Home Amendments An Overview of the 15th Amendment

An Overview of the 15th Amendment

An Overview of the 15th Amendment

What is the 15th Amendment?

Section 1. The right of citizens of the United States to vote shall not be denied or abridged by the United States or by any State on account of race, color, or previous condition of servitude.

Section 2. The Congress shall have the power to enforce this article by appropriate legislation.”

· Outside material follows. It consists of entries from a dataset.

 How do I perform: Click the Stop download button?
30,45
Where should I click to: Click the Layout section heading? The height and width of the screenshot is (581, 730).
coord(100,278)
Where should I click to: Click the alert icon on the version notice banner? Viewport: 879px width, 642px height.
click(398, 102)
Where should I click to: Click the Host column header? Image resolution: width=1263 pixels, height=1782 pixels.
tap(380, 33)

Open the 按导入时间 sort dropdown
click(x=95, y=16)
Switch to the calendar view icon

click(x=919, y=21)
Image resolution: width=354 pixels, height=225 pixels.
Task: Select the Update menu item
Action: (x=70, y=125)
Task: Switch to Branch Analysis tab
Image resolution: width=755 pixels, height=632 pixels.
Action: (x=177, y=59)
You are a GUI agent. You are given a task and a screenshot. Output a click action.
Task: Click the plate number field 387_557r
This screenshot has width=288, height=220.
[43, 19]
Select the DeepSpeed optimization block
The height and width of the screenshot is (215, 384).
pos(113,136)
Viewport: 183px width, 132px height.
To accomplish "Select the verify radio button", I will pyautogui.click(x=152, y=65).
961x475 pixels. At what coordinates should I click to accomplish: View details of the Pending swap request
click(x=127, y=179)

The 15th Amendment Defined

Date Proposed

The 15th Amendment was proposed on February 26th, 1869

Date Passed

The 15th Amendment was passed on February 3rd, 1870

President of the United States

Ulysses S. Grant was the President of the United States during the ratification of the 15th Amendment

Stipulations of the 15th Amendment

The 15th Amendment overturned the preexisting statute prohibiting African-American citizens of the United States from suffrage; furthermore, any previous station of servitude or slavery was undertaken by any individual was immaterial with regard to the right to vote

15th Amendment Facts

The first African-American to participate in an election was Thomas Mundy Peterson; he participated in a school board election taking place in Perth Amboy, New Jersey – the vote took place on March 31st, 1870

Despite the passing of the 15th Amendment, many Southern states undertook a mandatory poll tax with regard to the provision of suffrage to individuals of all races and creeds; as its name suggests, a poll tax was instituted in order to validate an individual’s right to vote subsequent to the payment of the tax – poll taxes were typically instituted with regard to specific races and socioeconomic classes in lieu of institution based on property and possessions

The Dred Scott v. Sandford case (1857) mandated that African Americans – regardless of citizenship or applicable grandfather clauses – were ineligible to enjoy the freedoms and rights expressed within the Constitution of the United States

States Ratifying the 15th Amendment

1. Alabama

2. Arkansas

3. California

4. Connecticut

5. Delaware

6. Florida

7. Georgia

8. Illinois

9. Indiana

10. Iowa

11. Kansas

12. Kentucky

13. Louisiana

14. Maine

15. Maryland

16. Massachusetts

17. Michigan

18. Minnesota

19. Mississippi

20. Missouri

21. Nebraska

22. Nevada

23. New Hampshire

24. New Jersey

25. New York

26. North Carolina

27. Ohio

28. Oregon

29. Pennsylvania

30. Rhode Island

31. South Carolina

32. Tennessee

33. Texas

34. Vermont

35. Virginia

36. West Virginia

37. Wisconsin

States Not Participatory in the Ratification of the 15th Amendment

Although failing to receive unanimous ratification, the 15th Amendment has since received subsequent – and collective – ratification from all applicable states

Statutes Associated with the 15th Amendment

The 15th Amendment – in addition to the 13th and 14th Amendments – is categorized as one of the 3 Constitutional Amendments regarded as ‘Reconstruction Amendments’; these Amendments took place within 5 years following the Civil War – they may also be referred to as ‘Civil War Amendments’

The 24th Amendment expresses the inability of a Federal or State government to deny a citizen of the United States the right to vote as a result of failure to satisfy the required payments of a poll tax.